EXERCISE DIRECTIONS:
An exact copy of all entries is required.

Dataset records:
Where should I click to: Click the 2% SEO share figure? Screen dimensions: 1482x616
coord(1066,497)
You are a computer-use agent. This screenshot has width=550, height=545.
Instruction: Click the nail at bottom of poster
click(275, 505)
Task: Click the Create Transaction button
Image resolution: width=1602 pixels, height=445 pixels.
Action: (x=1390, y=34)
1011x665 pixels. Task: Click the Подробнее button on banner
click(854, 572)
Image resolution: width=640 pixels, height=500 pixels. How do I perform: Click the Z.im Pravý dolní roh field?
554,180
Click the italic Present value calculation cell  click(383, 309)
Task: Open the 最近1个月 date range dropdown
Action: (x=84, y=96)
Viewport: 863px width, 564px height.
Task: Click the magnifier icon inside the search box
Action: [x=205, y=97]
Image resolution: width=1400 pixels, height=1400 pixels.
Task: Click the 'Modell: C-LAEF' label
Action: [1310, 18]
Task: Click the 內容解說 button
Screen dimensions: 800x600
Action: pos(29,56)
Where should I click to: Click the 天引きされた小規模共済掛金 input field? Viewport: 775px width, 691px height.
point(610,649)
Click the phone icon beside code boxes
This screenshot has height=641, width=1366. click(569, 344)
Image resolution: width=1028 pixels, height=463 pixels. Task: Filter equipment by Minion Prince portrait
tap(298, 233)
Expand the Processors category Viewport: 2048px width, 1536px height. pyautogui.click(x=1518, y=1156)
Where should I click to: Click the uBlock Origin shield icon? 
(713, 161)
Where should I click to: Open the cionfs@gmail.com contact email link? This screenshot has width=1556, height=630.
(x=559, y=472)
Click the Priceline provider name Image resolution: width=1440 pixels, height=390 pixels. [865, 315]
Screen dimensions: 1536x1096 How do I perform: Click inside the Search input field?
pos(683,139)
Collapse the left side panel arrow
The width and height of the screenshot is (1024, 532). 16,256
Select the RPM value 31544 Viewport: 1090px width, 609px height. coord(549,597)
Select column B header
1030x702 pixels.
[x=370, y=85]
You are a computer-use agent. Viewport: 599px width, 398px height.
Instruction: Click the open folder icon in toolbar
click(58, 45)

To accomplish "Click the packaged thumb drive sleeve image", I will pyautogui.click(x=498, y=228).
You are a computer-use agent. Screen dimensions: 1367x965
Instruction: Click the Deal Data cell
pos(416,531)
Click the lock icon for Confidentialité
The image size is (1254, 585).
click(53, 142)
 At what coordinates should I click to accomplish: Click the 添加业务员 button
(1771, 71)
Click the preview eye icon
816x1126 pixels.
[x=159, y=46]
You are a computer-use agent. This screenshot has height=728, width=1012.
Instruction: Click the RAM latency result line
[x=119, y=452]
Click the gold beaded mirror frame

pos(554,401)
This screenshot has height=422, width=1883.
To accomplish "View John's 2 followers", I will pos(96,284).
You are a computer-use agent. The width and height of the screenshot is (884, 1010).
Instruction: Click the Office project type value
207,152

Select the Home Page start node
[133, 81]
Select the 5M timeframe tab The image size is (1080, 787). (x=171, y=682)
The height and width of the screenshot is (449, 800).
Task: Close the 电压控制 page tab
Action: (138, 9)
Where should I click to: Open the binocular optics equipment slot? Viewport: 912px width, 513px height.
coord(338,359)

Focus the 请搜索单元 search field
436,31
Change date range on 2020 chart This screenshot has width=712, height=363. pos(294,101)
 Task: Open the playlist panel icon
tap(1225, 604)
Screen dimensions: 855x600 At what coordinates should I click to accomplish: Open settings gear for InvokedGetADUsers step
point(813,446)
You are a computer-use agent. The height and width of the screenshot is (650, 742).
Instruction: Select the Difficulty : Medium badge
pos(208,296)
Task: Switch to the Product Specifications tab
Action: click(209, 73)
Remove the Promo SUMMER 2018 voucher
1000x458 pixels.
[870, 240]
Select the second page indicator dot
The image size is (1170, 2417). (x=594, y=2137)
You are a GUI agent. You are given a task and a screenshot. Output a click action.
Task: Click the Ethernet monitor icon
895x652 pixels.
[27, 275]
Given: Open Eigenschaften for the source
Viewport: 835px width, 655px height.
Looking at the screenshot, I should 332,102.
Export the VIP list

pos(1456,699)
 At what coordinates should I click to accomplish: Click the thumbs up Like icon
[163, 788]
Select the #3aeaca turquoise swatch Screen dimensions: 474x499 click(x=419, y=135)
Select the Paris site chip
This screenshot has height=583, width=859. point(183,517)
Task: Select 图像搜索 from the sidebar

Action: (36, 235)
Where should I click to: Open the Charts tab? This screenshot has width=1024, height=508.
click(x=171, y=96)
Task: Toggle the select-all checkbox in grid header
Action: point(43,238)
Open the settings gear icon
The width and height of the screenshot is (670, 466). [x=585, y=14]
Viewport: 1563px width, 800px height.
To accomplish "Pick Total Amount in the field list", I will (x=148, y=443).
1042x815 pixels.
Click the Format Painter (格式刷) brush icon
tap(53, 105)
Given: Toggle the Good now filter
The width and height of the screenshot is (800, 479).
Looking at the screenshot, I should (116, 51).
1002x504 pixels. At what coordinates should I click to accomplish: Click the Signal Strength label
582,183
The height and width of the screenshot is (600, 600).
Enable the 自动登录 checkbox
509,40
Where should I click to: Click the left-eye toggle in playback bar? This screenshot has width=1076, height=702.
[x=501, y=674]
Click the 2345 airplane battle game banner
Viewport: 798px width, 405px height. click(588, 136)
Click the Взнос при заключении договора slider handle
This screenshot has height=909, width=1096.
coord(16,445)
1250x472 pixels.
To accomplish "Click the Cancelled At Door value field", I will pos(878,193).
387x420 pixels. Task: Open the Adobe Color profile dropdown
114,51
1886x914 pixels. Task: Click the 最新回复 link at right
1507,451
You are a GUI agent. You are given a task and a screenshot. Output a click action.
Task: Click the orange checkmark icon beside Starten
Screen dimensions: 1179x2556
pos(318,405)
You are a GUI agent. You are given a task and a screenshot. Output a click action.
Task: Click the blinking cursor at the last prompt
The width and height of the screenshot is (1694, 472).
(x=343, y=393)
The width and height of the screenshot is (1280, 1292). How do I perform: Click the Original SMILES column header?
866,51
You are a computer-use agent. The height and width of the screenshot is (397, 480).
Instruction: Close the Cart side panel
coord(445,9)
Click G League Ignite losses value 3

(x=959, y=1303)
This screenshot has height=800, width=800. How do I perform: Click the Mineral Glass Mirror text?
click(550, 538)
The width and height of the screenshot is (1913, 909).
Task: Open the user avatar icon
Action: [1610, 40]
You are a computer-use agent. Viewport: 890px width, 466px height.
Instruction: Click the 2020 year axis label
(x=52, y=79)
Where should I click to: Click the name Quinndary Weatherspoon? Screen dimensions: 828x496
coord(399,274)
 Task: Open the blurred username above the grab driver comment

RESULT:
Where should I click to: Click the 2% SEO share figure? Screen dimensions: 1482x616
coord(1066,497)
You are a computer-use agent. This screenshot has width=550, height=545.
Instruction: Click the nail at bottom of poster
click(275, 505)
Task: Click the Create Transaction button
Image resolution: width=1602 pixels, height=445 pixels.
Action: (x=1390, y=34)
1011x665 pixels. Task: Click the Подробнее button on banner
click(854, 572)
Image resolution: width=640 pixels, height=500 pixels. How do I perform: Click the Z.im Pravý dolní roh field?
554,180
Click the italic Present value calculation cell  click(383, 309)
Task: Open the 最近1个月 date range dropdown
Action: (x=84, y=96)
Viewport: 863px width, 564px height.
Task: Click the magnifier icon inside the search box
Action: [x=205, y=97]
Image resolution: width=1400 pixels, height=1400 pixels.
Task: Click the 'Modell: C-LAEF' label
Action: [1310, 18]
Task: Click the 內容解說 button
Screen dimensions: 800x600
Action: pos(29,56)
Where should I click to: Click the 天引きされた小規模共済掛金 input field? Viewport: 775px width, 691px height.
point(610,649)
Click the phone icon beside code boxes
This screenshot has height=641, width=1366. click(569, 344)
Image resolution: width=1028 pixels, height=463 pixels. Task: Filter equipment by Minion Prince portrait
tap(298, 233)
Expand the Processors category Viewport: 2048px width, 1536px height. pyautogui.click(x=1518, y=1156)
Where should I click to: Click the uBlock Origin shield icon? 
(713, 161)
Where should I click to: Open the cionfs@gmail.com contact email link? This screenshot has width=1556, height=630.
(x=559, y=472)
Click the Priceline provider name Image resolution: width=1440 pixels, height=390 pixels. [865, 315]
Screen dimensions: 1536x1096 How do I perform: Click inside the Search input field?
pos(683,139)
Collapse the left side panel arrow
The width and height of the screenshot is (1024, 532). 16,256
Select the RPM value 31544 Viewport: 1090px width, 609px height. coord(549,597)
Select column B header
1030x702 pixels.
[x=370, y=85]
You are a computer-use agent. Viewport: 599px width, 398px height.
Instruction: Click the open folder icon in toolbar
click(58, 45)

To accomplish "Click the packaged thumb drive sleeve image", I will pyautogui.click(x=498, y=228).
You are a computer-use agent. Screen dimensions: 1367x965
Instruction: Click the Deal Data cell
pos(416,531)
Click the lock icon for Confidentialité
The image size is (1254, 585).
click(53, 142)
 At what coordinates should I click to accomplish: Click the 添加业务员 button
(1771, 71)
Click the preview eye icon
816x1126 pixels.
[x=159, y=46]
You are a computer-use agent. This screenshot has height=728, width=1012.
Instruction: Click the RAM latency result line
[x=119, y=452]
Click the gold beaded mirror frame

pos(554,401)
This screenshot has height=422, width=1883.
To accomplish "View John's 2 followers", I will pos(96,284).
You are a computer-use agent. The width and height of the screenshot is (884, 1010).
Instruction: Click the Office project type value
207,152

Select the Home Page start node
[133, 81]
Select the 5M timeframe tab The image size is (1080, 787). (x=171, y=682)
The height and width of the screenshot is (449, 800).
Task: Close the 电压控制 page tab
Action: (138, 9)
Where should I click to: Open the binocular optics equipment slot? Viewport: 912px width, 513px height.
coord(338,359)

Focus the 请搜索单元 search field
436,31
Change date range on 2020 chart This screenshot has width=712, height=363. pos(294,101)
 Task: Open the playlist panel icon
tap(1225, 604)
Screen dimensions: 855x600 At what coordinates should I click to accomplish: Open settings gear for InvokedGetADUsers step
point(813,446)
You are a computer-use agent. The height and width of the screenshot is (650, 742).
Instruction: Select the Difficulty : Medium badge
pos(208,296)
Task: Switch to the Product Specifications tab
Action: click(209, 73)
Remove the Promo SUMMER 2018 voucher
1000x458 pixels.
[870, 240]
Select the second page indicator dot
The image size is (1170, 2417). (x=594, y=2137)
You are a GUI agent. You are given a task and a screenshot. Output a click action.
Task: Click the Ethernet monitor icon
895x652 pixels.
[27, 275]
Given: Open Eigenschaften for the source
Viewport: 835px width, 655px height.
Looking at the screenshot, I should 332,102.
Export the VIP list

pos(1456,699)
 At what coordinates should I click to accomplish: Click the thumbs up Like icon
[163, 788]
Select the #3aeaca turquoise swatch Screen dimensions: 474x499 click(x=419, y=135)
Select the Paris site chip
This screenshot has height=583, width=859. point(183,517)
Task: Select 图像搜索 from the sidebar

Action: (36, 235)
Where should I click to: Open the Charts tab? This screenshot has width=1024, height=508.
click(x=171, y=96)
Task: Toggle the select-all checkbox in grid header
Action: point(43,238)
Open the settings gear icon
The width and height of the screenshot is (670, 466). [x=585, y=14]
Viewport: 1563px width, 800px height.
To accomplish "Pick Total Amount in the field list", I will (x=148, y=443).
1042x815 pixels.
Click the Format Painter (格式刷) brush icon
tap(53, 105)
Given: Toggle the Good now filter
The width and height of the screenshot is (800, 479).
Looking at the screenshot, I should (116, 51).
1002x504 pixels. At what coordinates should I click to accomplish: Click the Signal Strength label
582,183
The height and width of the screenshot is (600, 600).
Enable the 自动登录 checkbox
509,40
Where should I click to: Click the left-eye toggle in playback bar? This screenshot has width=1076, height=702.
[x=501, y=674]
Click the 2345 airplane battle game banner
Viewport: 798px width, 405px height. click(588, 136)
Click the Взнос при заключении договора slider handle
This screenshot has height=909, width=1096.
coord(16,445)
1250x472 pixels.
To accomplish "Click the Cancelled At Door value field", I will pos(878,193).
387x420 pixels. Task: Open the Adobe Color profile dropdown
114,51
1886x914 pixels. Task: Click the 最新回复 link at right
1507,451
You are a GUI agent. You are given a task and a screenshot. Output a click action.
Task: Click the orange checkmark icon beside Starten
Screen dimensions: 1179x2556
pos(318,405)
You are a GUI agent. You are given a task and a screenshot. Output a click action.
Task: Click the blinking cursor at the last prompt
The width and height of the screenshot is (1694, 472).
(x=343, y=393)
The width and height of the screenshot is (1280, 1292). How do I perform: Click the Original SMILES column header?
866,51
You are a computer-use agent. The height and width of the screenshot is (397, 480).
Instruction: Close the Cart side panel
coord(445,9)
Click G League Ignite losses value 3

(x=959, y=1303)
This screenshot has height=800, width=800. How do I perform: Click the Mineral Glass Mirror text?
click(550, 538)
The width and height of the screenshot is (1913, 909).
Task: Open the user avatar icon
Action: [1610, 40]
You are a computer-use agent. Viewport: 890px width, 466px height.
Instruction: Click the 2020 year axis label
(x=52, y=79)
Where should I click to: Click the name Quinndary Weatherspoon? Screen dimensions: 828x496
coord(399,274)
 Task: Open the blurred username above the grab driver comment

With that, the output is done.